Help Center > > User Guide> MRS Cluster Component Operation Guide> Using Flink> Configuring and Managing Flink

Configuring and Managing Flink

Updated at: Dec 31, 2019 GMT+08:00

Configuring Parameter Paths

All parameters of Flink must be set on a client. The path of a configuration file is as follows: Client installation path/Flink/flink/conf/flink-conf.yaml

  • You are advised to modify the flink-conf.yaml configuration file on the client to configure parameters. The configuration format of the YAML file is key: value.

    Example: taskmanager.heap.mb: 512

    Note that a space is required between key: and value.

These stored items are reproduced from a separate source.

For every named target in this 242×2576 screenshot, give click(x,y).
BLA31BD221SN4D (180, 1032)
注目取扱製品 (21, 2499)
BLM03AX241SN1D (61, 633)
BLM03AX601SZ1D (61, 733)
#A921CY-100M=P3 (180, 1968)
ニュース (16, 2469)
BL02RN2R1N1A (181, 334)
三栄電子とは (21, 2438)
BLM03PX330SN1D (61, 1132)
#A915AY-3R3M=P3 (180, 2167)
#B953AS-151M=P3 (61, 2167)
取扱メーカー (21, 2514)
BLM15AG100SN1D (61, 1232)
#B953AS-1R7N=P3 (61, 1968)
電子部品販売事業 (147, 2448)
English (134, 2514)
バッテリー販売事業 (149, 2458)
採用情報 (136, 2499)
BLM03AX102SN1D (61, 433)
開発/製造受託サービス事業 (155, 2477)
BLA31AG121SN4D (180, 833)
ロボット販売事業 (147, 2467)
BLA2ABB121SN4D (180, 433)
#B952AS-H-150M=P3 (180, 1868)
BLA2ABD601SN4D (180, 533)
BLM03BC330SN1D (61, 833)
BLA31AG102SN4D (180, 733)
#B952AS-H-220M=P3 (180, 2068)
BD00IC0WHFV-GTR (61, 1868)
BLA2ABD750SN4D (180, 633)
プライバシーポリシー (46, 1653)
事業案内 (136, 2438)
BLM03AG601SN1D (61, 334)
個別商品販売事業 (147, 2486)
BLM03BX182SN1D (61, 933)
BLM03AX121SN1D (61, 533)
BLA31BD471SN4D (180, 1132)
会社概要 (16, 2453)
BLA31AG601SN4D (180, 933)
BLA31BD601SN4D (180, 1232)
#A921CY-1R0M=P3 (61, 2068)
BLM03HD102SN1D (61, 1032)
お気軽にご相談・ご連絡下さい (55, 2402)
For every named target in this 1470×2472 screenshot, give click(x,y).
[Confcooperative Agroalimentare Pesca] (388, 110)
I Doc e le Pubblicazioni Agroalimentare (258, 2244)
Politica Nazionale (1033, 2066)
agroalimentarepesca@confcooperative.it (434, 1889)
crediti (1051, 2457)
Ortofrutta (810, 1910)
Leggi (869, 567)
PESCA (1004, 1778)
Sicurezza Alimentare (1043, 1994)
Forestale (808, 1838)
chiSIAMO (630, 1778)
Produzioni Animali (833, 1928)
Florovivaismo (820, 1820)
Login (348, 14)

  • If you modify parameter configuration in Service Configuration on MRS Manager, the client must be downloaded and installed again after the modification.

Configuring the JobManager and TaskManager

The JobManager and TaskManager are main components of Flink. You can set related parameters on the client based on various security and performance scenarios.

The main configuration items include the communication ports, memory management, and connection retry.

Table 1 Parameter description

Parameter

Mandatory

Default Value

Description

taskmanager.rpc.port

No

32326-32390

Akka system listening port on the TaskManager

taskmanager.data.port

No

32391-32455

NettyServer listening port used for data exchange operations between TaskManagers

taskmanager.data.ssl.enabled

No

false

SSL flag for data communication between TaskManagers. This is applicable only when the global ssl flag security.ssl is enabled.

taskmanager.numberOfTaskSlots

No

3

Number of slots occupied by the TaskManager. Generally, the value is configured as the number of physical CPU cores. In yarn-session mode, the value can be transmitted by the -s parameter only. In yarn-cluster mode, the value can be transmitted by the -ys parameter only.

parallelism.default

No

1

Number of concurrent job operators

taskmanager.memory.size

No

0

Amount of memory that the TaskManager reserves on the JVM's heap space for sorting, hash tables, and caching of intermediate results. If unspecified, the memory manager will take a fixed ratio of the heap memory available to the JVM, as specified by taskmanager.memory.fraction. The unit is MB.

taskmanager.memory.fraction

No

0.7

Ratio of JVM heap memory that the TaskManager reserves for sorting, hash tables, and caching of intermediate results.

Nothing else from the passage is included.